Selanjutnya, aku putar kompas otakku ke arah pengalamanku selama dua puluh tahun mengajar. Berkali-kali hasil diskusiku menyimpulkan bahwa aku tidak pernah merasa mudah dalam mengajar. Setiap hari tantangan selalu berubah. Bukan setiap hari, tapi tepatnya setiap detik. Situasi dan kondisi kelas selalu berubah sepanjang detik tanpa bisa dicegah. Setiap detik di dalam kelas adalah berpikir keras mengendalikan arus yang mengalir, yang tidak bisa kita prediksi sebelumnya. Perencanaan mengajar tentulah ada. Namun ketika kita sudah masuk ke dalam arena, kita akan disibukkan dengan teknik dan strategi yang kadang tidak sesuai dengan perencanaan.

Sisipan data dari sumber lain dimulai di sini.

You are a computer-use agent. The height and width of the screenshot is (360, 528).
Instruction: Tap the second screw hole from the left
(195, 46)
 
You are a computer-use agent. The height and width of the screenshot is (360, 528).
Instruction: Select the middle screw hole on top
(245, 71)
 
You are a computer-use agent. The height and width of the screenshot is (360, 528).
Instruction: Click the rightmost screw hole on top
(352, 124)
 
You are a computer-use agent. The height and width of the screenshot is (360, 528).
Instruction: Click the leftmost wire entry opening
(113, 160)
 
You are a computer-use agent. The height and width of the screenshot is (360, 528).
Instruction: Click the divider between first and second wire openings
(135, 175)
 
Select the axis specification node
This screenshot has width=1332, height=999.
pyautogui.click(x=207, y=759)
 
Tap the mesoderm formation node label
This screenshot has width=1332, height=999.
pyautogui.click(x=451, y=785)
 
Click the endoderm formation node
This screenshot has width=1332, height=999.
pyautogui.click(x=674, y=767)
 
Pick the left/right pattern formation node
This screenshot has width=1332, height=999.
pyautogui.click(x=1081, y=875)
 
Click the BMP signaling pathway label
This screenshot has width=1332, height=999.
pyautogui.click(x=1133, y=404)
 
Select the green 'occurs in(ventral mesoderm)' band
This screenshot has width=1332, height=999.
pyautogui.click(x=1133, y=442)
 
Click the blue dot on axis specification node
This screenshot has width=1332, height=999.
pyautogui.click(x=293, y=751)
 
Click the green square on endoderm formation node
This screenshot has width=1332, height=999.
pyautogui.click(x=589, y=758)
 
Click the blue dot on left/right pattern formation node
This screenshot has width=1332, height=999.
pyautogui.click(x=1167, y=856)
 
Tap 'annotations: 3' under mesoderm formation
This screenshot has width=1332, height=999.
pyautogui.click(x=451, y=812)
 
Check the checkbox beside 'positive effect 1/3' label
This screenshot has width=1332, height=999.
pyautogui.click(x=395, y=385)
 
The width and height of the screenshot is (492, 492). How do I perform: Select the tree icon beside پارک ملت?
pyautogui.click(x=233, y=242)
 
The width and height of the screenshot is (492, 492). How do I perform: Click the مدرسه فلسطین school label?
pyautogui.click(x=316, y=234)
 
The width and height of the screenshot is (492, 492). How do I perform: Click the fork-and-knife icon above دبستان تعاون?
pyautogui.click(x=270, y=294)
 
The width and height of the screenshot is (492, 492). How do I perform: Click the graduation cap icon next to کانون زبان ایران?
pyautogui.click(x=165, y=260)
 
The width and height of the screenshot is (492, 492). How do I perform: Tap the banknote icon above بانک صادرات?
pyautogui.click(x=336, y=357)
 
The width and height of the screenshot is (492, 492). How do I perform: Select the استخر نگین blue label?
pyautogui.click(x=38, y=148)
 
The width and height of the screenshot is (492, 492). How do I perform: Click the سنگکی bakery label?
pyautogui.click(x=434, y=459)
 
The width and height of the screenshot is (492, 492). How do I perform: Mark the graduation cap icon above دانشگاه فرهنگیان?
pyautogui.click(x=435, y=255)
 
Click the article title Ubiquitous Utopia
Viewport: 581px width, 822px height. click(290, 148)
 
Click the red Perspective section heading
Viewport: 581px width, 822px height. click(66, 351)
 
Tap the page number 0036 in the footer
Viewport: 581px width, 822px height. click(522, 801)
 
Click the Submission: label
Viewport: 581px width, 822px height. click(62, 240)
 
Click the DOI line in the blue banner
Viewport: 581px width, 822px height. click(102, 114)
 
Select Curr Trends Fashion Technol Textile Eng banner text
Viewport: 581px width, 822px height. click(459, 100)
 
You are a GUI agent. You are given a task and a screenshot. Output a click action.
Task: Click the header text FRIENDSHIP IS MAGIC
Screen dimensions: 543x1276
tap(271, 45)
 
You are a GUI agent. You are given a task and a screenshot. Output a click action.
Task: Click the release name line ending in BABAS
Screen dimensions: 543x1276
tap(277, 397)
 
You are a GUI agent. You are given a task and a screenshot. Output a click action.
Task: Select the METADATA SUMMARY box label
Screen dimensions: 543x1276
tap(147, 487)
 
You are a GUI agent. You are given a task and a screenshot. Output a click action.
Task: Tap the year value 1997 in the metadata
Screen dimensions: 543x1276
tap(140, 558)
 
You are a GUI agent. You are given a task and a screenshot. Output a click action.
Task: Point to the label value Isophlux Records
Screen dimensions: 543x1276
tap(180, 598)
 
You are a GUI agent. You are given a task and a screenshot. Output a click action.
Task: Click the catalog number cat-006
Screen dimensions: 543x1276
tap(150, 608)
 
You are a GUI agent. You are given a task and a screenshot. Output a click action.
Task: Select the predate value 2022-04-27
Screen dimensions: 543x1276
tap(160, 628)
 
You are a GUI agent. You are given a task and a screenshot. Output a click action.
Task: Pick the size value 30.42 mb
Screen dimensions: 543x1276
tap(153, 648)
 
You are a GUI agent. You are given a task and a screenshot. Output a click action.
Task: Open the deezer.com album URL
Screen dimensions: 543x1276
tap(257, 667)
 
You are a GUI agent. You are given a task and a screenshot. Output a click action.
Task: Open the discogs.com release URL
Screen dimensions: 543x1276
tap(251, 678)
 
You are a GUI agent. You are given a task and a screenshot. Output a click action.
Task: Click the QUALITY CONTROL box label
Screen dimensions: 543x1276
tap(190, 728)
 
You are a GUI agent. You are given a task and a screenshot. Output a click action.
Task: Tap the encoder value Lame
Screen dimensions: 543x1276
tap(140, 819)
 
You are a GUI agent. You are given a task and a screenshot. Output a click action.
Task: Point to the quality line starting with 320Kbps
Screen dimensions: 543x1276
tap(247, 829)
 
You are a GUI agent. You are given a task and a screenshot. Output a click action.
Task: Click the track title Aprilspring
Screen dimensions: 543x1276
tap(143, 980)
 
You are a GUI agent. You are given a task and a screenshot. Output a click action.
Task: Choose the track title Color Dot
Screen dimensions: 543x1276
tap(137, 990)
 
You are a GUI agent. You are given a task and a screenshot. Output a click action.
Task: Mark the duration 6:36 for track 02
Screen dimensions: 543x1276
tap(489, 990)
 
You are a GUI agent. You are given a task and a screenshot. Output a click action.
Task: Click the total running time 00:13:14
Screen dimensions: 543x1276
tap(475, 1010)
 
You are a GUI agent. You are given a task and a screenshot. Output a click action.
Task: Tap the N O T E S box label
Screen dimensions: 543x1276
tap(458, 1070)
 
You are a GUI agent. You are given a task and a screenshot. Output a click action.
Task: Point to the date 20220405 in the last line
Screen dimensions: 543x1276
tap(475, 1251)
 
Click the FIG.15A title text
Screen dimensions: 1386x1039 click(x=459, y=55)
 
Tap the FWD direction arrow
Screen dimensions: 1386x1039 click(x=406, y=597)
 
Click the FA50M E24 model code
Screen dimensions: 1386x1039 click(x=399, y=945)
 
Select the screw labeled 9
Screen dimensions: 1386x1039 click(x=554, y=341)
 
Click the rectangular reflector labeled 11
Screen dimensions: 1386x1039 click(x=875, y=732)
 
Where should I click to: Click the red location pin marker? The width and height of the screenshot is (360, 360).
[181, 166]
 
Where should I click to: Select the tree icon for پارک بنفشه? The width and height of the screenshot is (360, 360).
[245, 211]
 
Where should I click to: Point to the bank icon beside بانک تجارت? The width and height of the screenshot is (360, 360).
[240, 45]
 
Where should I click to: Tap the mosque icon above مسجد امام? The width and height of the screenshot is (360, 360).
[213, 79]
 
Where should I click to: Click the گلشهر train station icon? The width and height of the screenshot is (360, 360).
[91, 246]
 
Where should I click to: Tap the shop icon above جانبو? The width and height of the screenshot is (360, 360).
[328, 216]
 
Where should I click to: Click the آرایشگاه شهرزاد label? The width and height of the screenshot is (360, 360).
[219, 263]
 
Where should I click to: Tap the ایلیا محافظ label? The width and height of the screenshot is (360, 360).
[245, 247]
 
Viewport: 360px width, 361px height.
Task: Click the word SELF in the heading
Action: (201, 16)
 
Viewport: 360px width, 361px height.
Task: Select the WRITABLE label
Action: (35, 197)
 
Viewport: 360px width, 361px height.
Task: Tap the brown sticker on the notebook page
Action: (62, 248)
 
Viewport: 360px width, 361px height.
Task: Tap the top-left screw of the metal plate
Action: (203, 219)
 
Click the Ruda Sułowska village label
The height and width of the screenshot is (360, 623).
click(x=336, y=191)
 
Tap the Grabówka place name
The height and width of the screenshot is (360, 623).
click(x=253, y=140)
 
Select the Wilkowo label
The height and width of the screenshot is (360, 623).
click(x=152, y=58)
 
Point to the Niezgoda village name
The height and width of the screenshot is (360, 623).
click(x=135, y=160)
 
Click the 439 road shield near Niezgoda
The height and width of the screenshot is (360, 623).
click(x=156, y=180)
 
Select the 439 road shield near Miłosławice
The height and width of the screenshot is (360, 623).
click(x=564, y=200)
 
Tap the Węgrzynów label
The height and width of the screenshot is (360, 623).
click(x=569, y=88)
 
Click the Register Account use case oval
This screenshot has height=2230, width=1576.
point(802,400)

Kita akan bekerja keras mengendalikan arus agar tetap mengarah pada tujuan pembelajaran yang diharapkan. Guru layaknya master of ceremony, dengan tidak mengabaikan tugas utamanya sebagai seorang pendidik, pengajar, dan pelatih.
Bel pergantian pelajaran berbunyi. Bergegas pindah kelas. Petualangan berikutnya dimulai. Tiga puluh dua anak dengan karakter yang berbeda, berbeda pula dengan kelas sebelumnya, sudah menanti kita dengan berbagai cara. Senyuman dan kebahagiaan wajib terpancar dari penampilan seorang guru agar anaknya semangat menyambut kita. Sebelum memanage anak, biasanya kita memanage diri kita terlebih dahulu. Itu seringnya tidak mudah.
“Ya, Allah…tolong Baim ya, Allah!” begitulah kelakar di antara kami mencairkan kepenatan yang ada. Sepanjang istirahat, kami saling melempar guyonan yang membahagiakan dan menyegarkan. Bergerak cepat memanfaatkan waktu istirahat dengan makan dan mengoreksi pekerjaan anak-anak yang masih tersisa.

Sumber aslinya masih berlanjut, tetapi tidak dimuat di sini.